Ma quali le ragioni di questo successo? Anzitutto la fidelizzazione dell’utenza, che vive un rapporto di fiducia consolidato con i Caf e le loro organizzazioni di riferimento. Influisce sicuramente la mancanza di tempo e la paura di sbagliare, che spingono il contribuente a rivolgersi a un intermediario, che assiste e tutela e allo stesso tempo garantisce correttezza e legalità fiscale per non incorrere in errori ed evitare il pagamento dell’eventuale sanzione. E influisce anche la scarsa dimestichezza con l’informatica e i servizi telematici di ancora larga parte della popolazione. Infine, determinante è pure la relativa incompletezza del precompilato, che se da un lato è stata in parte colmata nel 2016 e 2017, dall’altro è alimentata dall’introduzione di sempre nuove norme particolari in materia di deduzioni e detrazioni.
Altro settore in cui l’intervento dei Caf è imprescindibile è quello relativo alle pratiche riguardanti sia il Reddito d’inclusione (Rei) sia quelle legate alle prestazioni agevolate per i servizi pubblici attraverso l’Isee. Quasi sei milioni di famiglie italiane hanno usufruito dei servizi dei Centri di assistenza fiscale. Nei primi tre mesi dell’anno le richieste sono aumentate del 25 per cento. Va sottolineato, inoltre, che i Caf, per il loro modello organizzativo molto flessibile, consentono di realizzare servizi a costi molto bassi. Costi che lo Stato non sarebbe in grado di ottenere.

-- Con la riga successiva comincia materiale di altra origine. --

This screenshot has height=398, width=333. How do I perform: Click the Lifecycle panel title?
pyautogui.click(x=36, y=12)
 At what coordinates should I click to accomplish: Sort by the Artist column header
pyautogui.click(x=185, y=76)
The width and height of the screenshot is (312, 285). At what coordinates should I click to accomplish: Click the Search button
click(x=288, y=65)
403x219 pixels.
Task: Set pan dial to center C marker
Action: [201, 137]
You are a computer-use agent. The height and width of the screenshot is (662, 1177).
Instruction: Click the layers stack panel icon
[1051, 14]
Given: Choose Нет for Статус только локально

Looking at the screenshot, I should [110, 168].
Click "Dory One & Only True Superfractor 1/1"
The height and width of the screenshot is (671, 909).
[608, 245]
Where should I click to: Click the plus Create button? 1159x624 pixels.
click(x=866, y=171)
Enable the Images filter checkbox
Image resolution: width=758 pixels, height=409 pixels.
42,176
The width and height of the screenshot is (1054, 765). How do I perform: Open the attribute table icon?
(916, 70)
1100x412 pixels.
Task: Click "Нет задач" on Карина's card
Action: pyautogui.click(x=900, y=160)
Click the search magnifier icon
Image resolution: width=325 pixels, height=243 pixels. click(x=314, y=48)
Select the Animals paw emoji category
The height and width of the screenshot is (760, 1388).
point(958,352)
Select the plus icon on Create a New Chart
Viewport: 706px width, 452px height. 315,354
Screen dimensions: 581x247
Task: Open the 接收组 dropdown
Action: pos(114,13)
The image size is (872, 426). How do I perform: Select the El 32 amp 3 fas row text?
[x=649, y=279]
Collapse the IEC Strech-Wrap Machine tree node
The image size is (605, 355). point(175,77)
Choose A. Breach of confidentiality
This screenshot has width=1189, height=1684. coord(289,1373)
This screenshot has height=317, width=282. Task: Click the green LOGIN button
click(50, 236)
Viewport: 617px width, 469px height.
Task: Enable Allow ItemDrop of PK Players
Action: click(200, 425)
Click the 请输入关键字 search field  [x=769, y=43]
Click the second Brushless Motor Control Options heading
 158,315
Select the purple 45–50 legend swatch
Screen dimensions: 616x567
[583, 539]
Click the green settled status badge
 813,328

Il grande lavoro dei Caf, però, è sempre meno riconosciuto da parte del ministero dell’Economia. I trasferimenti finanziari versati dallo Stato alla rete dei Centri è infatti in progressiva diminuzione: nel 2015 (come ben spiega un articolo comparso questa settimana sull’inserto economico del Corriere della sera) il riconoscimento ammontava a 317 milioni di euro, nel 2019 la cifra messa a bilancio è di 217, ben 100 milioni in meno in appena quattro anni. “Ma il lavoro – riprende Soldini – non è diminuito, al contrario la nostra intermediazione continua a servire”. Nell’ultimo biennio, infatti, il numero delle dichiarazioni elaborate dai Centri è rimasto fermo a 17,5 milioni, mentre cresce il numero delle pratiche per l’Isee. Insomma: il lavoro aumenta, ma i contributi scendono. Un’ingiustizia che va assolutamente sanata.